** start Text provided **

On July 5, 2005, we received a determination from the U.S. Treasury Department (“Treasury”) that our deductible under the Terrorism Risk Insurance Act of 2002 (the “Act”), which is intended to provide insurers reinsurance protection for losses arising out of certain terrorist acts, is $155.2 million. Prior to the determination, our deductible would have been approximately $351.1 million. An explanation of the reinsurance protection that may be afforded us by the Act and of the determination by Treasury follows.
Under our workers’ compensation policies, we are required to provide workers’ compensation benefits for losses arising from acts of terrorism.
In November 2002, the Act became effective for the period from November 26, 2002 until December 31, 2005. It is unclear at this time whether or not the Act or a modified version of it will be extended beyond December 31, 2005. The Act may provide us with reinsurance protection for losses arising out of terrorist acts under certain circumstances and subject to certain limitations. The Treasury Secretary must certify an act for it to constitute an act of terrorism. The definition of terrorism excludes domestic acts of terrorism or acts of terrorism committed in the course of a war declared by U.S. Congress. Losses arising from an act of terrorism must exceed $5.0 million to qualify for reimbursement. If an event is certified, the U.S. Federal Government will reimburse losses not to exceed $100.0 billion in any year. Each insurance company is responsible for a deductible based on a percentage of its direct earned premiums in the previous calendar year. For losses in excess of the deductible, the U.S. Federal Government will reimburse 90% of the insurer’s loss, up to the insurer’s proportionate share of the $100.0 billion.

** end Text provided **

### Problems and tasks:
A) Output the section of the insurance text that begins with the words containing "On July 5, 2005, we" and ends with "by Treasury follows.".
B) Rewrite every one of the records below with "user avatar" changed to "profile icon", keeping everything else the same. Leave the pictures out of your answer.
The records that follow have no connection to the insurance text.

** start Records **

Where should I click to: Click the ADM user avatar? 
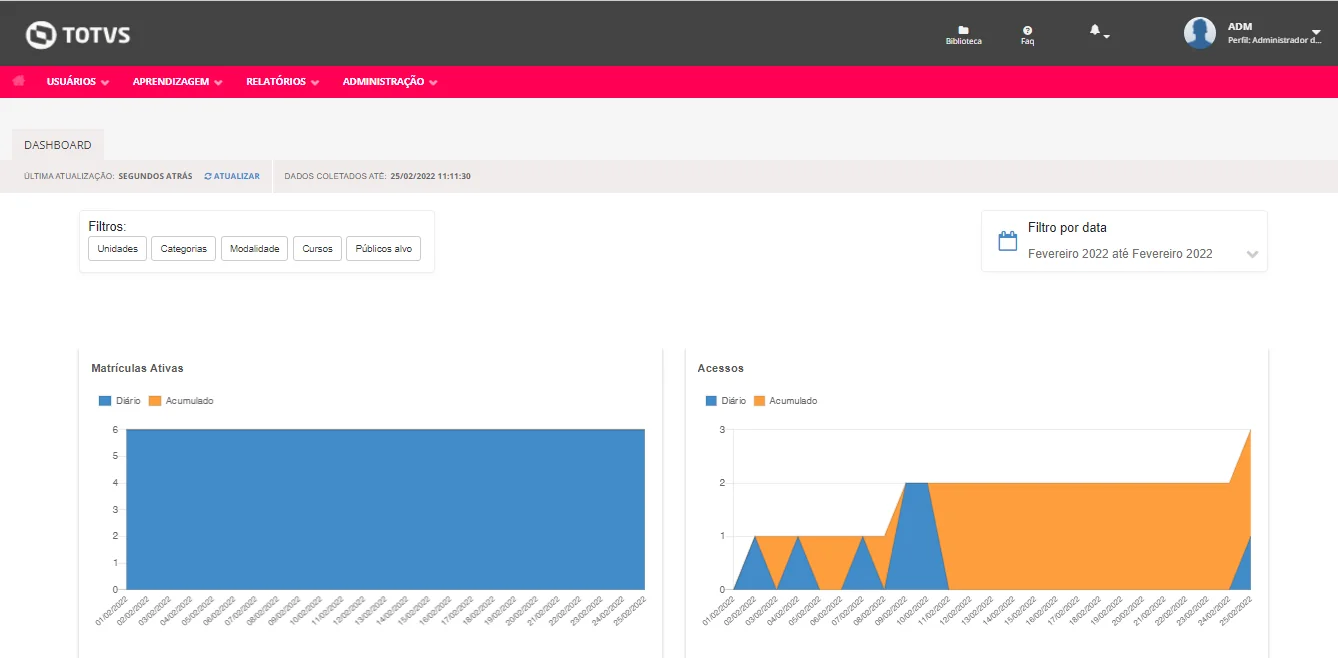tap(1199, 33)
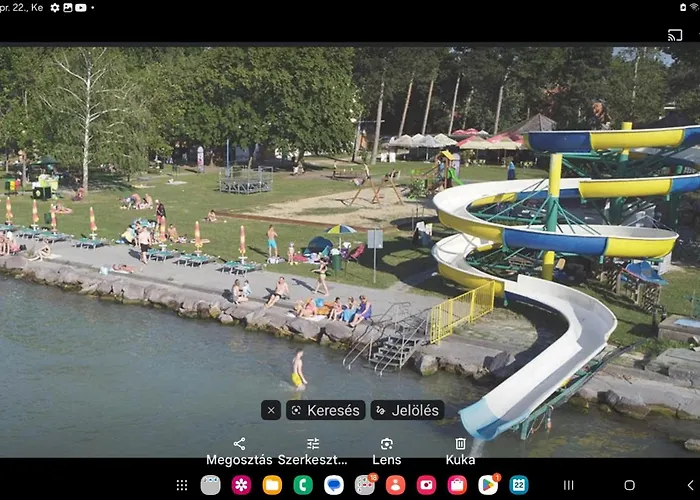Open the yellow My Files app

(272, 485)
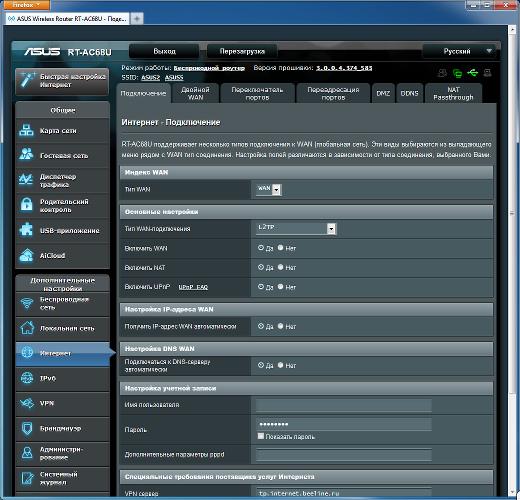
Task: Click the Перезагрузка reboot button
Action: pyautogui.click(x=242, y=51)
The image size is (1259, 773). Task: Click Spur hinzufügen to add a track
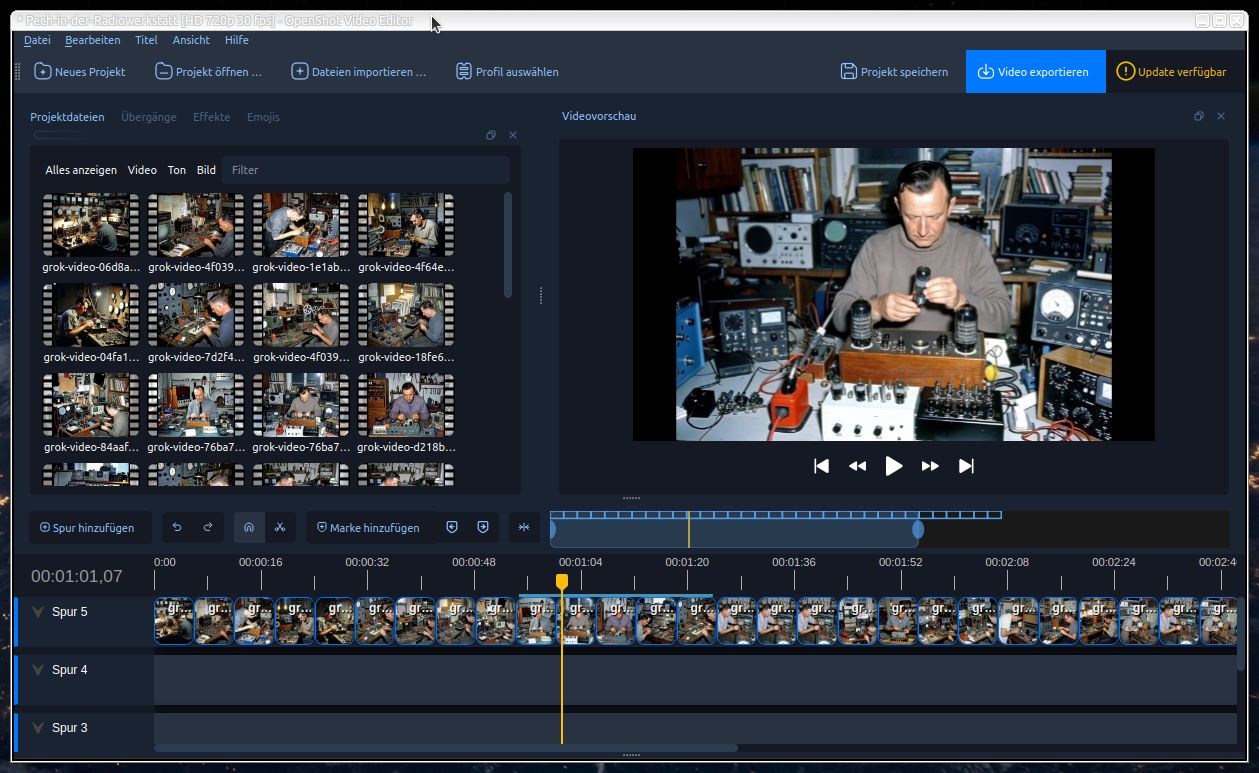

** end Records **

### Answers given:
A)
On July 5, 2005, we received a determination from the U.S. Treasury Department (“Treasury”) that our deductible under the Terrorism Risk Insurance Act of 2002 (the “Act”), which is intended to provide insurers reinsurance protection for losses arising out of certain terrorist acts, is $155.2 million. Prior to the determination, our deductible would have been approximately $351.1 million. An explanation of the reinsurance protection that may be afforded us by the Act and of the determination by Treasury follows.

B)
Where should I click to: Click the ADM profile icon? 
tap(1199, 33)
Open the yellow My Files app

(272, 485)
Task: Click the Перезагрузка reboot button
Action: pyautogui.click(x=242, y=51)
The image size is (1259, 773). Task: Click Spur hinzufügen to add a track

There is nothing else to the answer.